-- INPUT MATERIAL follows --

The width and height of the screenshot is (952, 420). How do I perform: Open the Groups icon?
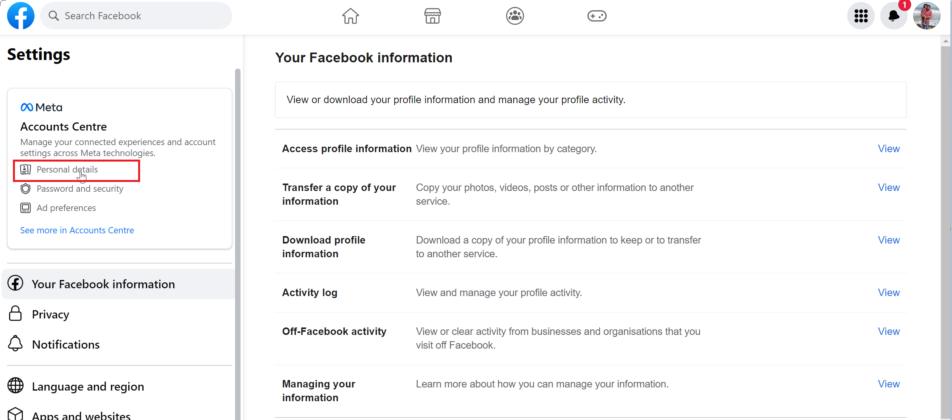(514, 16)
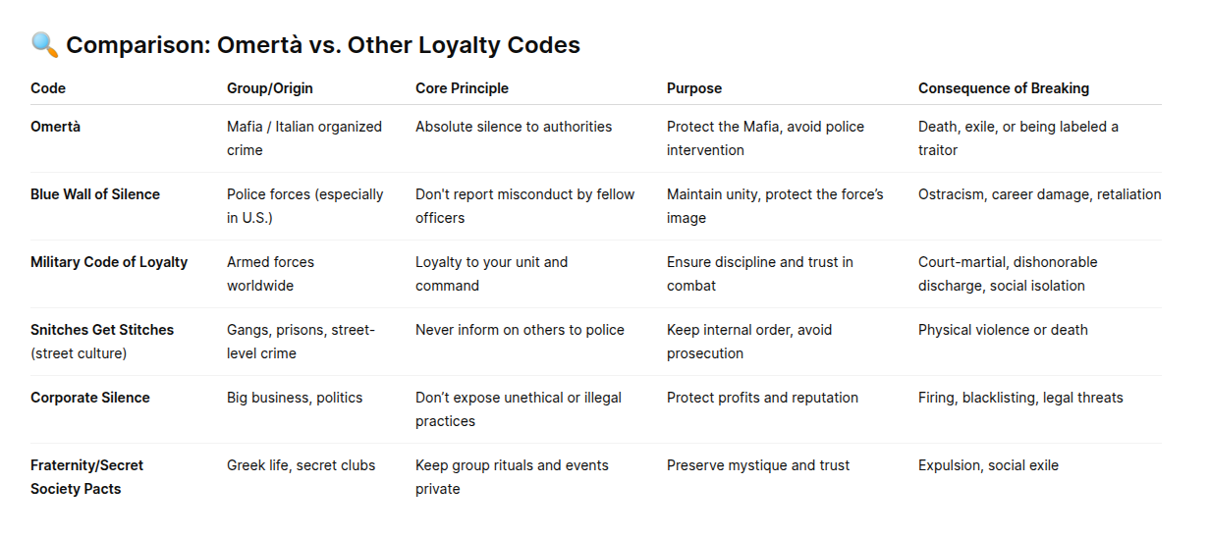Click the 'Expulsion, social exile' cell
The image size is (1209, 538).
pos(988,465)
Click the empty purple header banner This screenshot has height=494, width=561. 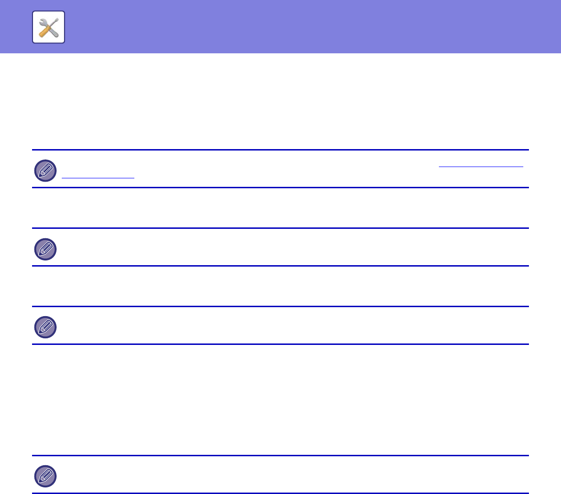click(302, 26)
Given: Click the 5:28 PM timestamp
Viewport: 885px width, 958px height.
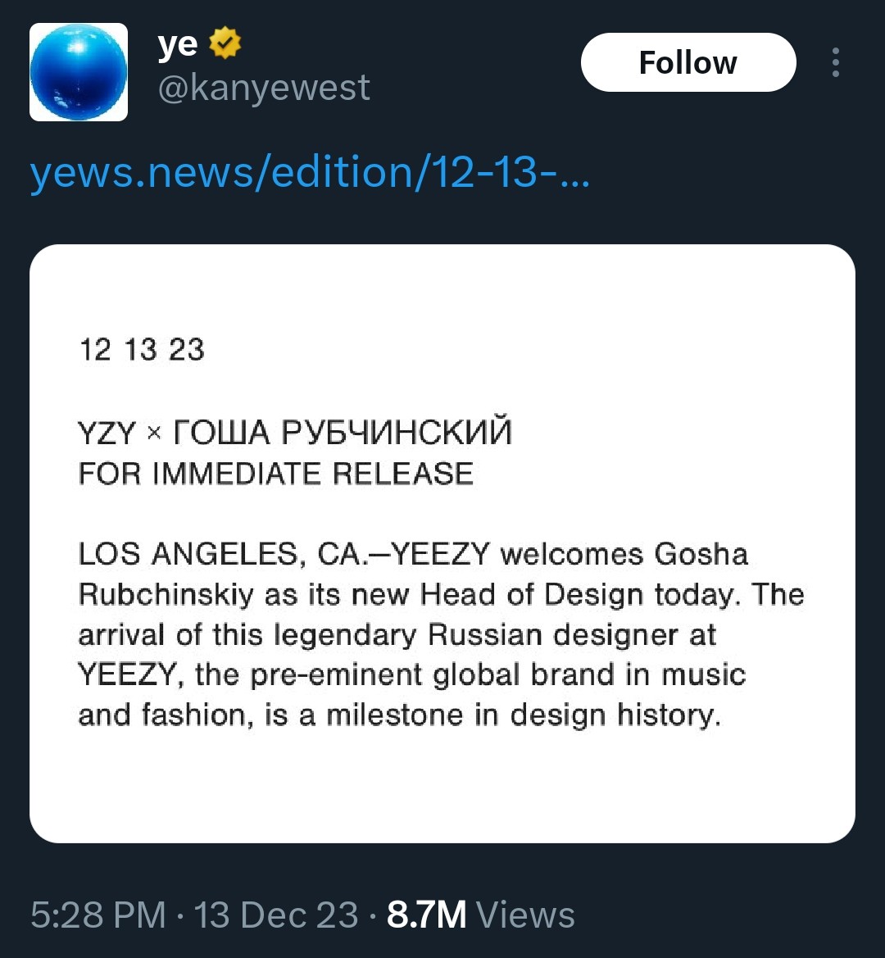Looking at the screenshot, I should coord(98,915).
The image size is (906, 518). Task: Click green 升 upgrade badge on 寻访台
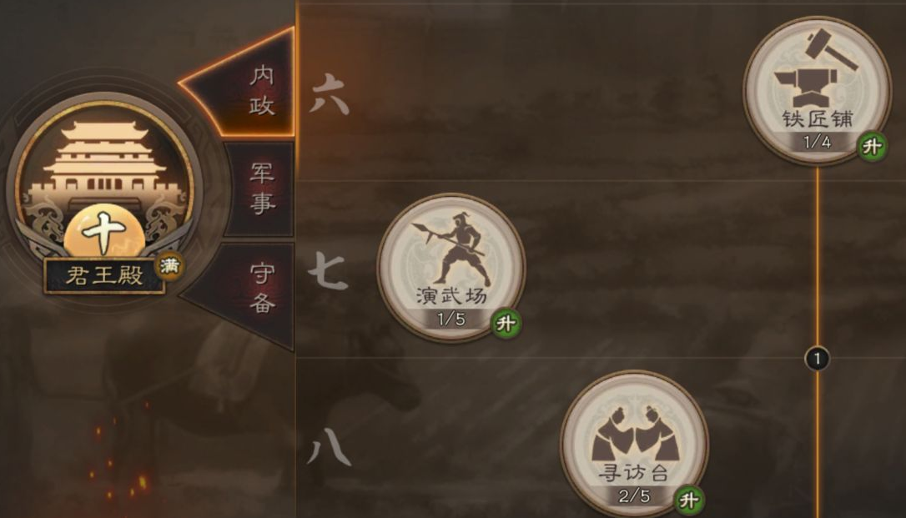click(x=688, y=500)
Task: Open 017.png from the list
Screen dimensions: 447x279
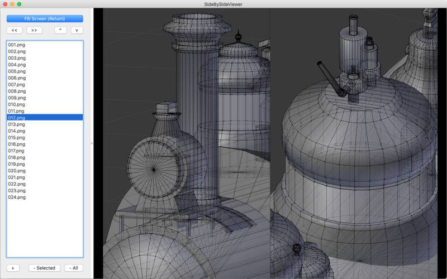Action: pyautogui.click(x=17, y=151)
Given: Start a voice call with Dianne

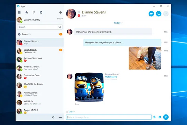Looking at the screenshot, I should pos(158,14).
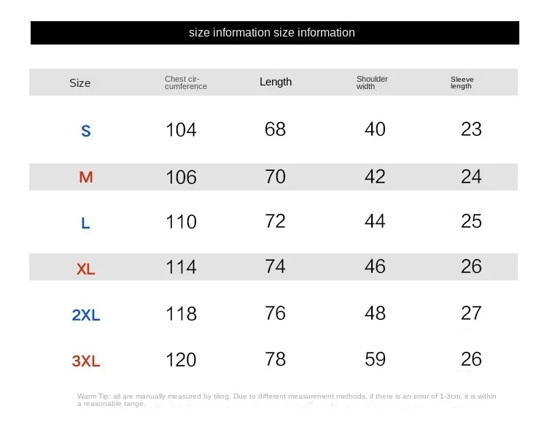Click the Sleeve length column header

tap(462, 83)
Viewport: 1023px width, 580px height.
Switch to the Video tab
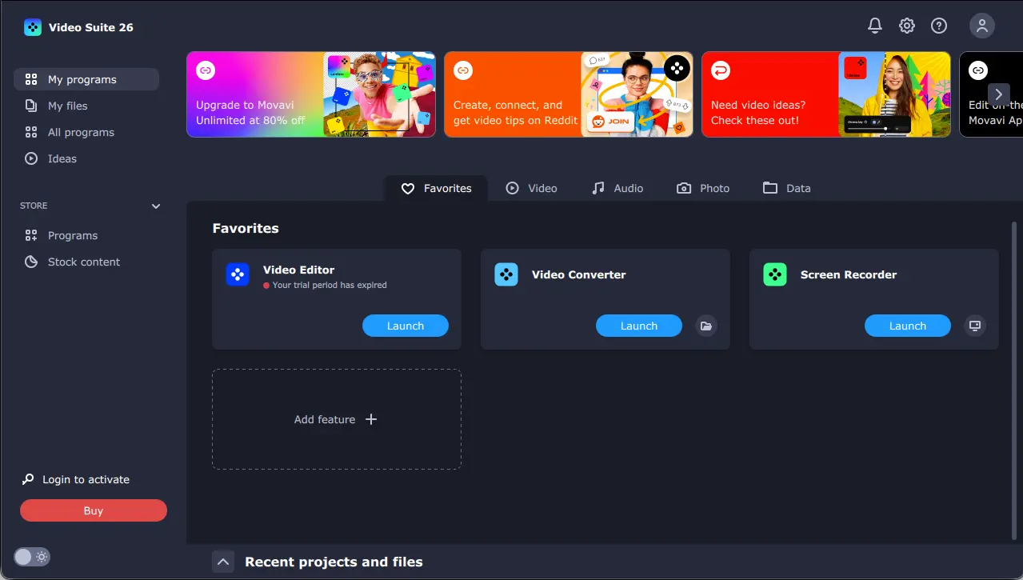click(532, 188)
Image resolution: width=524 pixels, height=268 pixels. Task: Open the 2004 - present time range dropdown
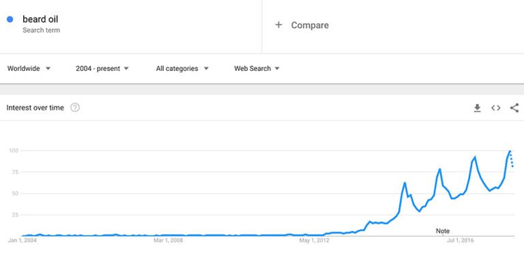click(102, 68)
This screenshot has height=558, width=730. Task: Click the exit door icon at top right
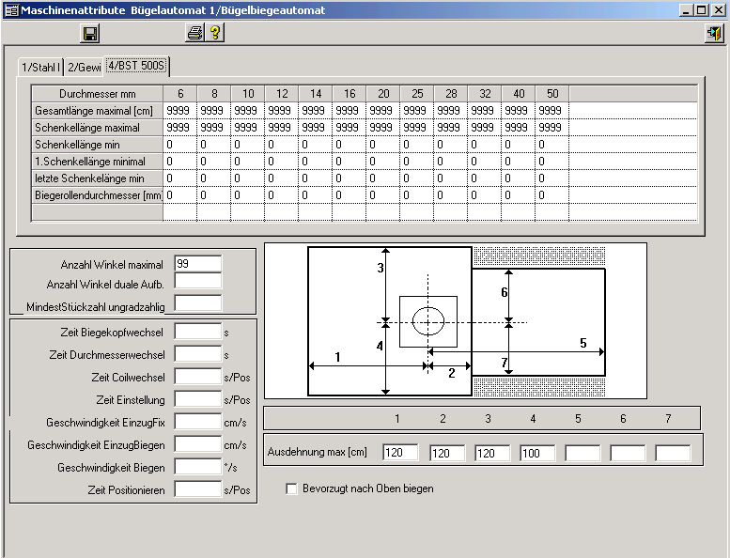pos(714,34)
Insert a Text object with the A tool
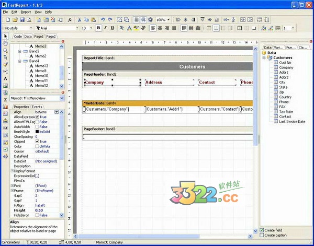Viewport: 314px width, 246px height. pyautogui.click(x=5, y=78)
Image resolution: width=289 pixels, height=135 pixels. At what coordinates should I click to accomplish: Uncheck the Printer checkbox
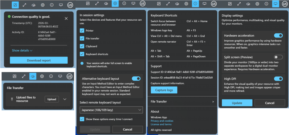82,31
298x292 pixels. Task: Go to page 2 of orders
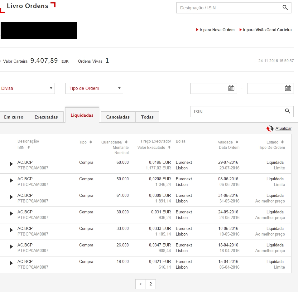click(x=151, y=284)
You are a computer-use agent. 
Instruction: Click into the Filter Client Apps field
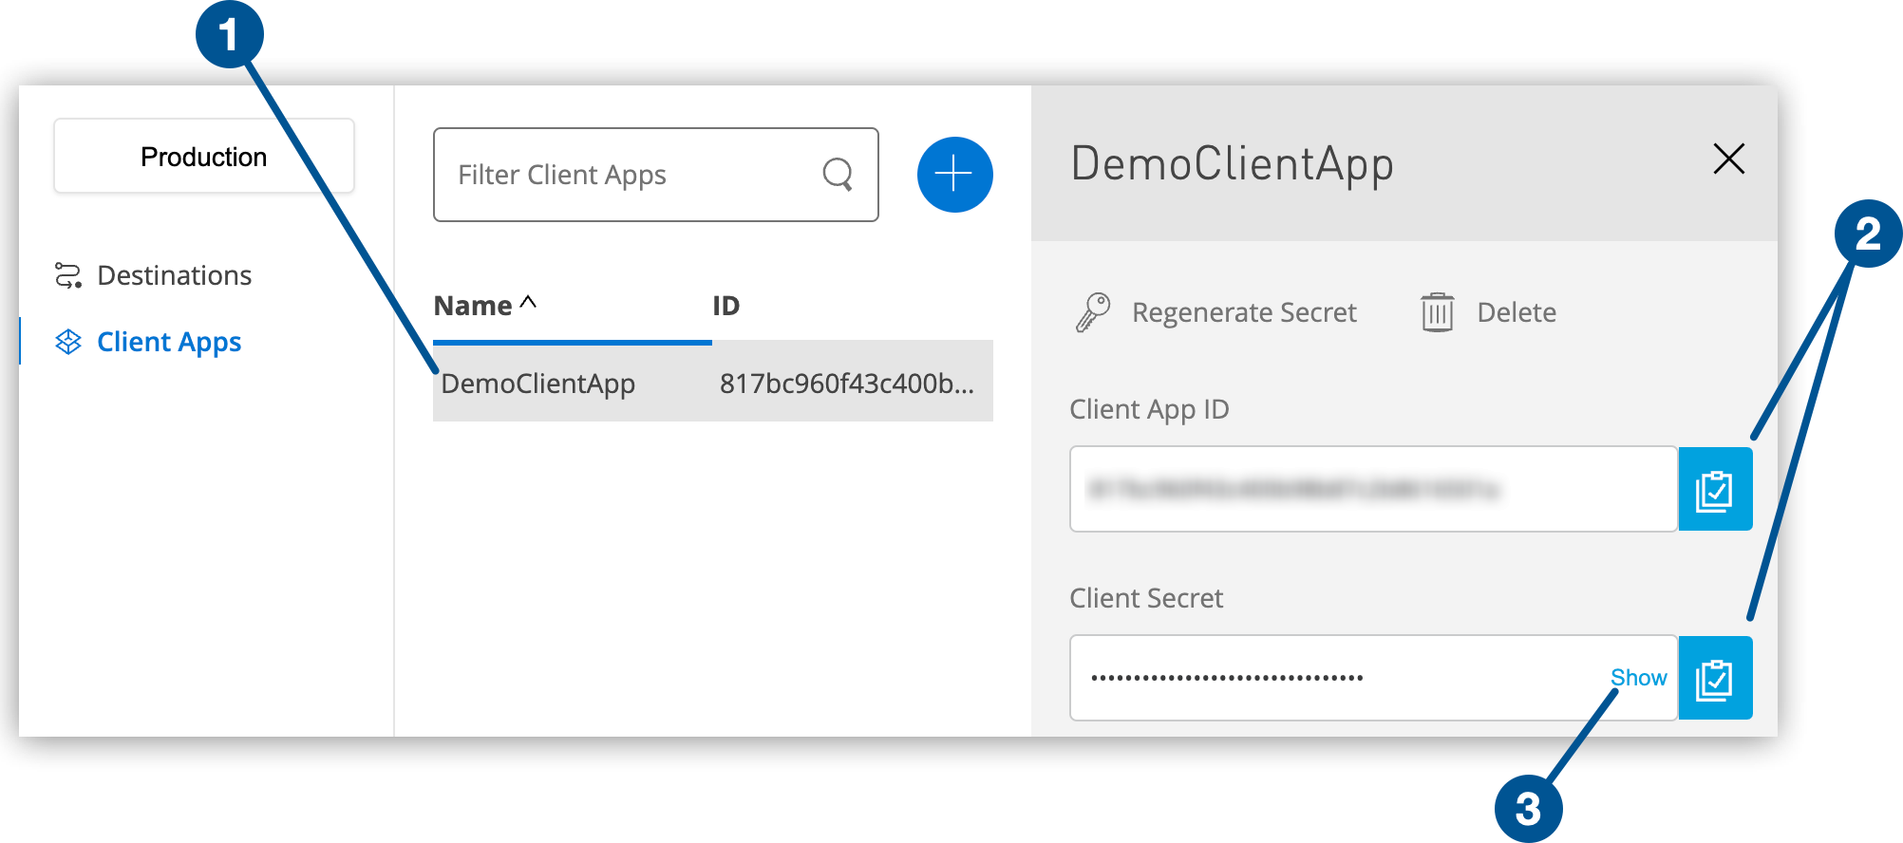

-- INPUT MATERIAL concluded --

Starting at the line that contains "Image resolution: width=524", reproduce every line through the last one in the records exactly, and omit all pictures.

WRITTEN SOLUTION:
Image resolution: width=524 pixels, height=268 pixels. Task: Open the 2004 - present time range dropdown
click(102, 68)
This screenshot has height=558, width=730. Task: Click the exit door icon at top right
pos(714,34)
Insert a Text object with the A tool
Viewport: 314px width, 246px height. pyautogui.click(x=5, y=78)
Image resolution: width=289 pixels, height=135 pixels. At what coordinates should I click to accomplish: Uncheck the Printer checkbox
82,31
298x292 pixels. Task: Go to page 2 of orders
click(x=151, y=284)
You are a computer-use agent. 
Instruction: Click into the Filter Client Apps field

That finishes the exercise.